Text under study
=====

PRESENTATION: Ricardo Brey-Gap in the Clouds
Since the late 1970s, Ricardo Brey’s practice has focused on his research into the origins of humanity and humankind’s place in the world. Born in Cuba, Brey worked briefly as an illustrator and graphic designer before exhibiting in the landmark 1981 group show “Volumen I” at the Centro de Arte Internacional in Havana. The exhibition brought Brey widespread critical attention and ultimately provided him with the opportunity to travel and exhibit internationally.
By Efi Michalarou
Photo: Museum Hof van Busleyden Archive
Through his exhibition “Gap in the Clouds” Ricardo Brey makes a positive statement and gives a ray of hope in these turbulent times. Brey was inspired to create a series of introspective works after experiencing the pandemic and the race and gender equality protests. The new work is conscious of the past, but turns a brave face to the future. Ricardo Brey’s first major solo exhibition in Belgium in seven years is the result of the many new works Brey made during the COVID19 pandemic. The title refers to the hope that people have to internalise during global, but also personal crises. Despite the grey on the horizon, it is important to look up and keep seeing and remembering the blue. The dominance of the colour blue is therefore also significant in this optimistic exhibition:
Brey associates blue with the sky and the sea, two symbols of freedom and vastness. In his work Ricardo Brey draws inspiration from the strength and depth of Afro-Cuban culture, from his personal recollections and from myths, legends and stories. In this exhibition the centrepiece is the “Every Life is a Fire” series: surprise and wonder evoked by a line of sealed boxes. Their opening is a ritual in itself, that focuses the mind on what is happening. The ongoing project “Every Life is a Fire” consists of a series of boxes that unfold to reveal miniature worlds of sculptural assemblages. For example, the current final piece from this body of work, “Heir of Nothing” (2015-17), first shown at the Museum Mayer van den Bergh, Antwerp, opens to reveal a coronet balanced on a series of texts. In contrast to the expansive transparency of “Universe”, this work and others in the series celebrate interiority while inviting performative engagement. As the art historian John Welchman notes, “Brey’s boxes don’t simply open, instead they unfurl like a flag. The box also houses its own field of reference activated by the very process of opening … as if the box were the site of so many bodily organs and the acts of viewing or entering it a kind of surgical procedure.” (When these pieces were first shown at the Museum of Contemporary Art (M HKA) in Antwerp, volunteers unfolded and folded them twice a day for viewers; their ritualized actions imbuing the boxes with the charged sacredness of reliquaries.) Engaging with concepts of internality, “Every Life is a Fire” poses metaphysical questions about the nature of being, constructing, in Brey’s words, a “hermeneutics of the soul.” Unique to the display of “Gap in the Clouds” are the historical works from the museum’s rich collection. Ricardo Brey reactivates these universal and timeless pieces by appropriating them and integrating them as part of newly composed works of art.

=====

Provided records
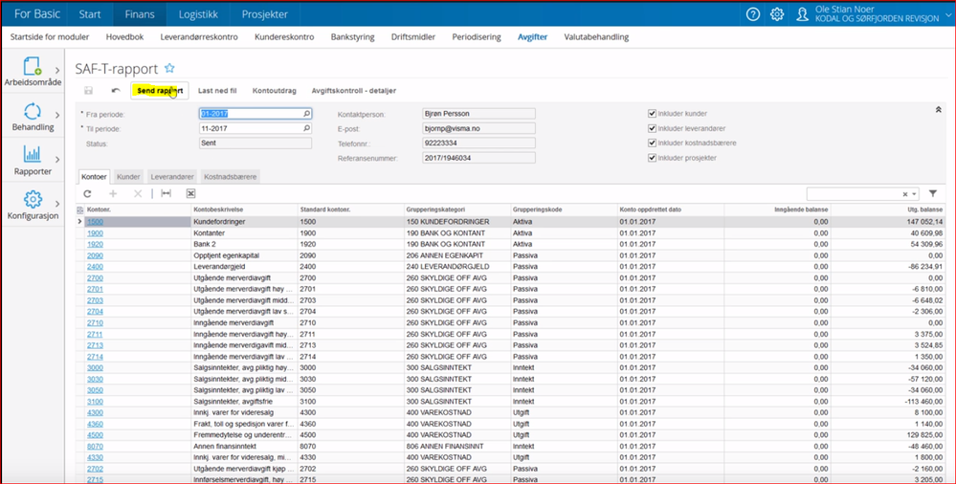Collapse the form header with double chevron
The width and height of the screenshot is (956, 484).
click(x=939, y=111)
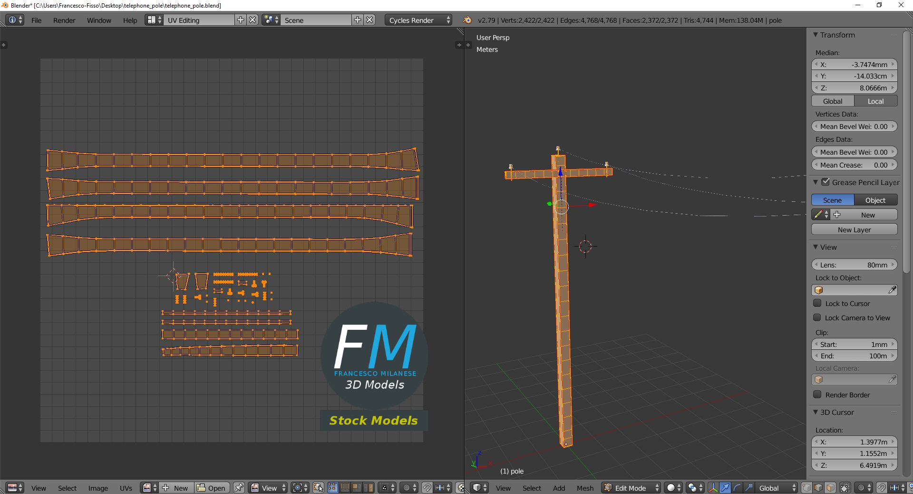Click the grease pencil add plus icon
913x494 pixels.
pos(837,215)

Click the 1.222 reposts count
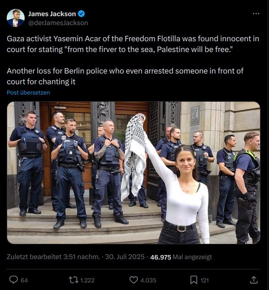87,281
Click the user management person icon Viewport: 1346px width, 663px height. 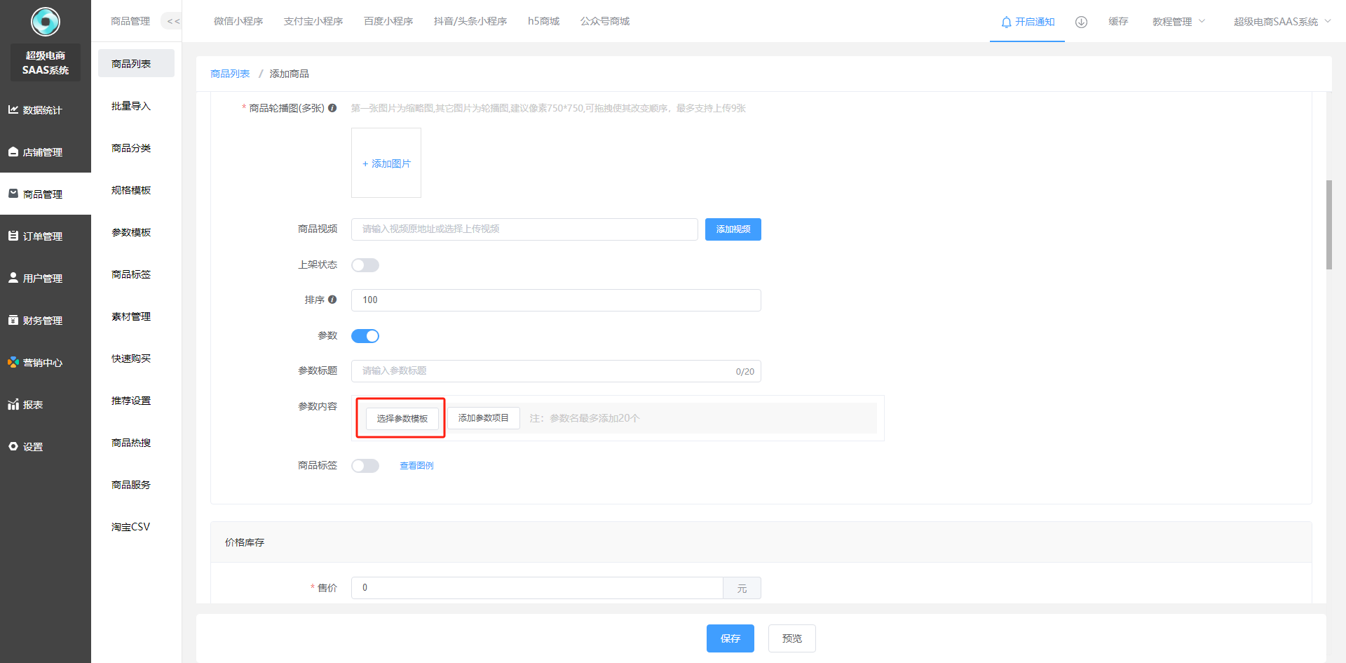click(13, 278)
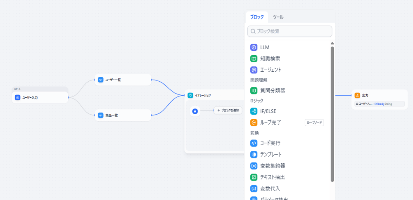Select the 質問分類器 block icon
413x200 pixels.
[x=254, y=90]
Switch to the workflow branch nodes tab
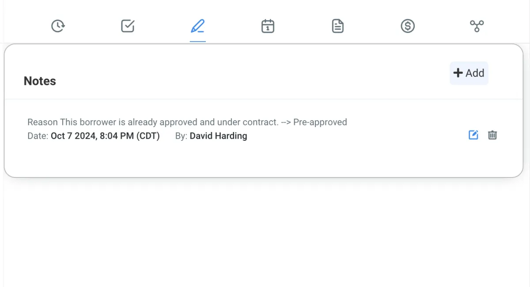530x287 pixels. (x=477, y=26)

=====

Your tasks
[1] Write out the passage of the Ricardo Brey text that begins at the words "PRESENTATION: Ricardo Brey-Gap" and stops after the words "and exhibit internationally.".
[2] According to the Ricardo Brey text, how often did volunteers unfold and fold the boxes for viewers when the pieces were first shown at M HKA in Antwerp?
[3] List every title of a work or series by Brey that the Ricardo Brey text gives.
The records have no connection to the Ricardo Brey text.

Solved problems
[1]
PRESENTATION: Ricardo Brey-Gap in the Clouds
Since the late 1970s, Ricardo Brey’s practice has focused on his research into the origins of humanity and humankind’s place in the world. Born in Cuba, Brey worked briefly as an illustrator and graphic designer before exhibiting in the landmark 1981 group show “Volumen I” at the Centro de Arte Internacional in Havana. The exhibition brought Brey widespread critical attention and ultimately provided him with the opportunity to travel and exhibit internationally.

[2] Twice a day.

[3]
"Every Life is a Fire"
"Heir of Nothing"
"Universe"